* Data for this exercise
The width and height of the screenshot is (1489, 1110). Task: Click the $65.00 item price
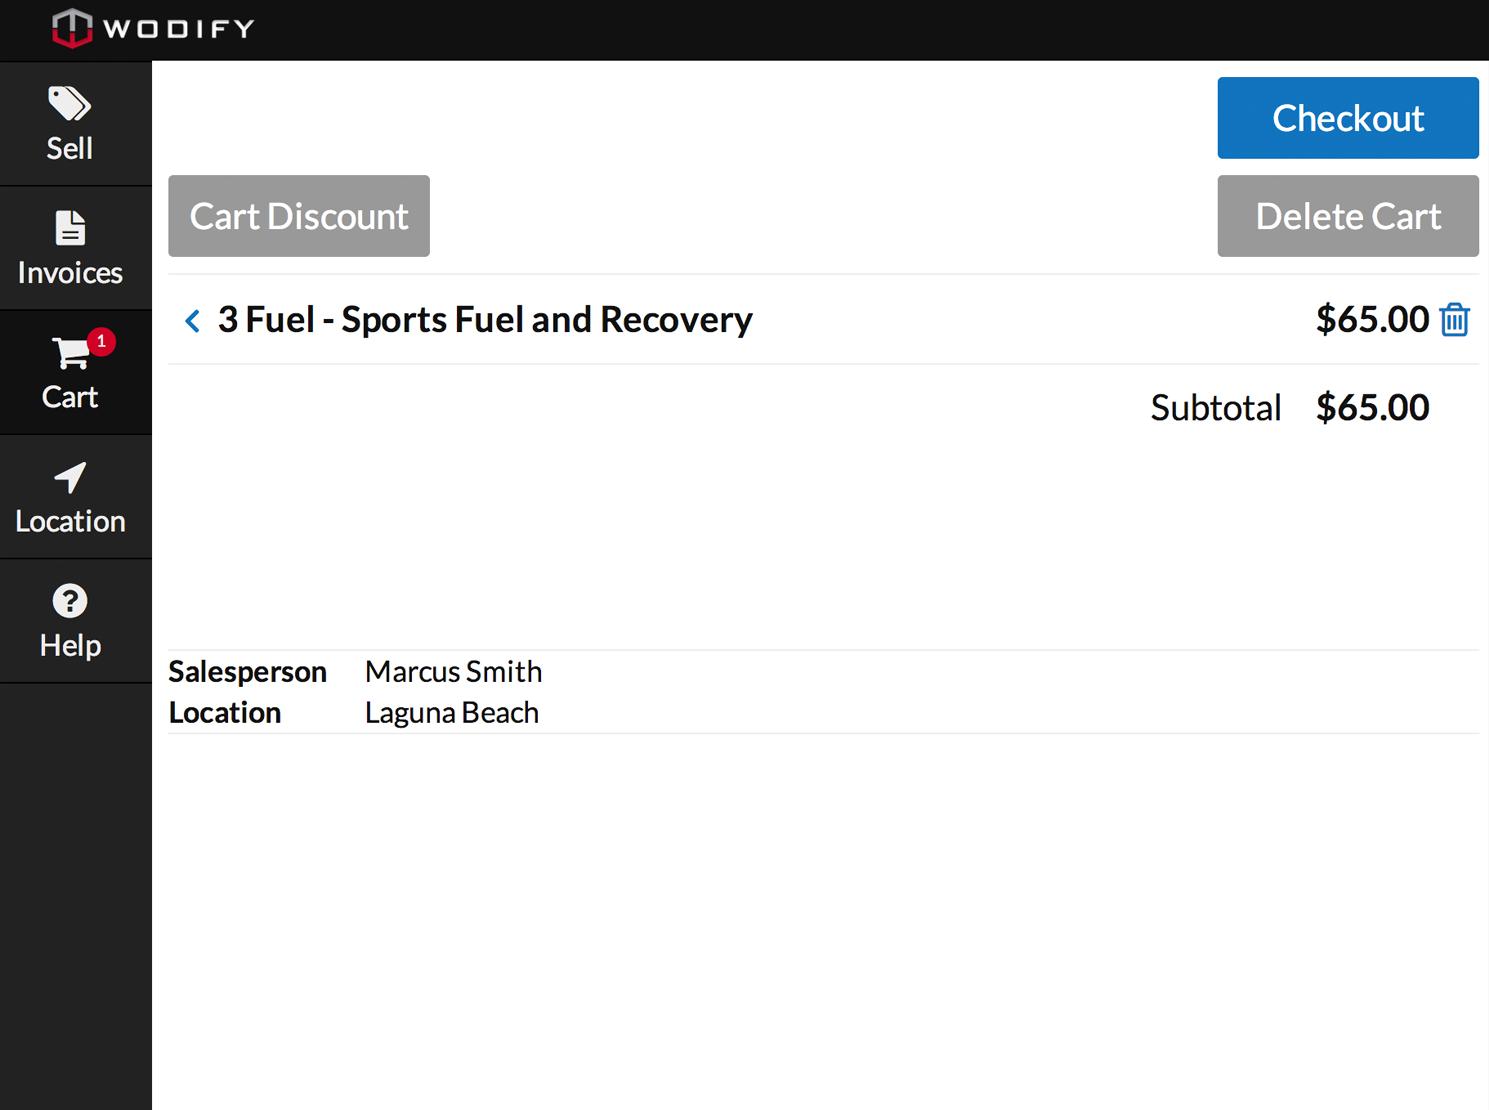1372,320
==
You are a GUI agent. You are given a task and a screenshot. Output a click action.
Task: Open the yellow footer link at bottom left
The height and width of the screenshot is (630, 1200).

* How to complete this task
In the entries above, one line contains "You are a GUI" and another contains "The height and". Reproduce exactly those two lines and the lines between them, nothing else.

* Task output
You are a GUI agent. You are given a task and a screenshot. Output a click action.
Task: Open the yellow footer link at bottom left
The height and width of the screenshot is (630, 1200).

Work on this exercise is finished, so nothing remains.